First of all, consider dumping aio. There are lots of other ways to do asynchronous I/O that are not as braindead (yes, aio is breaindead). Lots of alternatives; if you're on linux you can use libaio (io_submit and friends). aio(7) mentions this.
Back to your question.
I haven't used aio in a long time but here's what I remember. aio_read and aio_write both put requests (aiocb) on some queue. They return immediately even if the requests will complete some time later. It's entirely possible to queue multiple requests without caring what happened to the earlier ones. So, in a nutshell: stop cancelling read requests and keep adding them.
/* populate read_aiocb */
rc = aio_read(&read_aiocb);
/* time passes ... */
/* populate write_aiocb */
rc = aio_write(&write_aiocb)
Later you're free to wait using aio_suspend, poll using aio_error, wait for signals etc.
I see you mention epoll in your comment. You should definitely go for libaio.
Unless I'm not mistaken, POSIX AIO (that is, aio_read(), aio_write() and so on) is guaranteed to work only on seekable file descriptors. From the aio_read() manpage:
The data is read starting at the absolute file offset aiocbp->aio_offset, regardless of the
current file position. After this request, the value of the current file position is unspeciā
fied.
For devices which do not have an associated file position such as network sockets, AFAICS, POSIX AIO is undefined. Perhaps it happens to work on your current setup, but that seems more by accident than by design.

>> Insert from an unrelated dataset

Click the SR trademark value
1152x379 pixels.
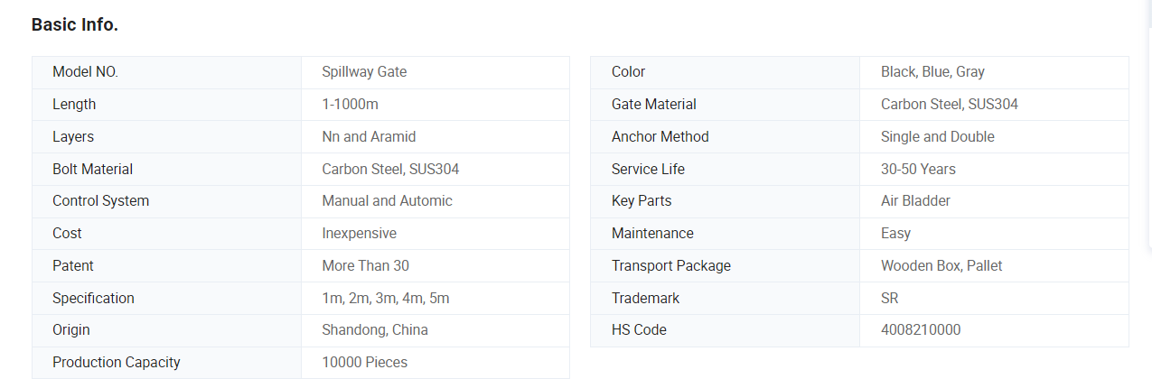pyautogui.click(x=889, y=299)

Also, on Linux, POSIX AIO is implemented in glibc with the help of userspace threads.
That is, where possible use non-blocking IO and epoll(). However, epoll() does not work for seekable file descriptors such as regular files (same goes for the classical select()/poll() as well); in that case POSIX AIO is an alternative to rolling your own thread pool.

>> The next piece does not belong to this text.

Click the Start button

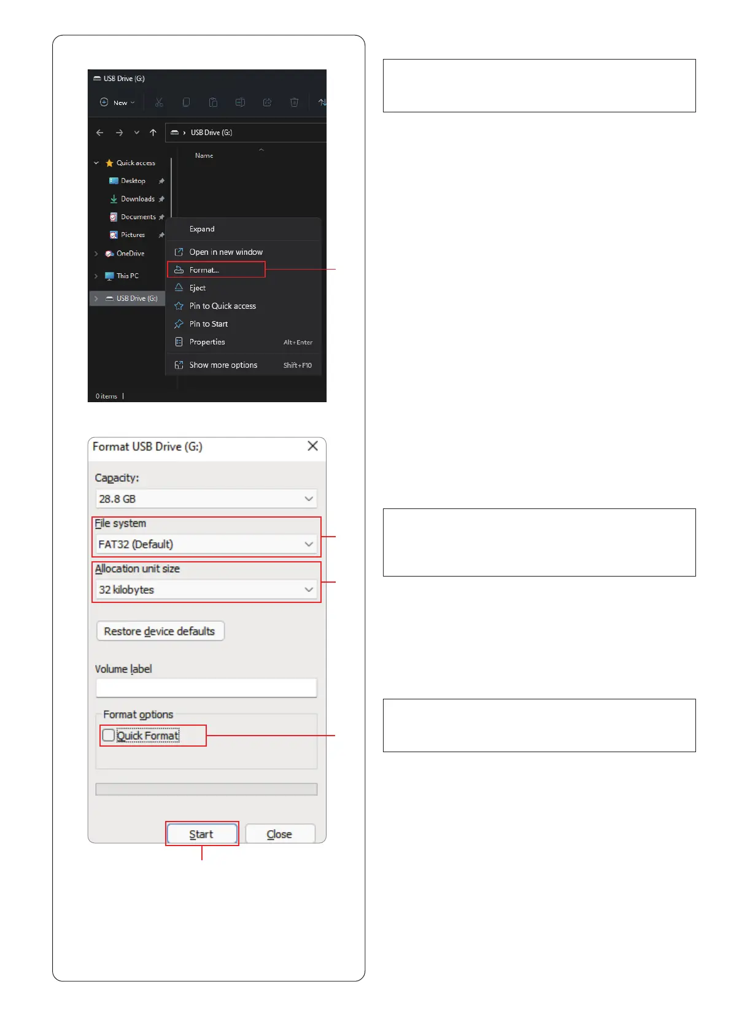point(202,834)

There should be no reason to stop or cancel an aio read or write request just because you need to make another read or write. If that were the case, that would defeat the whole point of asynchronous reading and writing since it's main purpose is to allow you to setup a reading or writing operation, and then move on. Since multiple requests can be queued, it would be much better to setup a couple of asynchronous reader/writer pools where you can grab a set of pre-initialized aiocb structures from an "available" pool that have been setup for asynchronous operations whenever you need them, and then return them to another "finished" pool when they're done and you can access the buffers they point to. While they're in the middle of an asynchronous read or write, they would be in a "busy" pool and wouldn't be touched. That way you won't have to keep creating aiocb structures on the heap dynamically every time you need to make a read or write operation, although that's okay to-do ... it's just not very efficient if you never plan on going over a certain limit, or plan to have only a certain number of "in-flight" requests.

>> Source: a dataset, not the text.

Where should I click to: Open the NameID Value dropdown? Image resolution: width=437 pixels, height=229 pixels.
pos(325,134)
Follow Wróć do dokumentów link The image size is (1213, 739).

BTW, keep in mind with a couple different in-flight asynchronous requests that your asychronous read/write handler can actually be interrupted by another read/write event. So you really don't want to be doing a whole-lot with your handler. In the above scenario I described, your handler would basically move the aiocb struct that triggered the signal handler from one of the pools to the next in the listed "available"->"busy"->"finished" stages. Your main code, after reading from the buffer pointed to by the aiocb structures in the "finished" pool would then move the structure back to the "available" pool.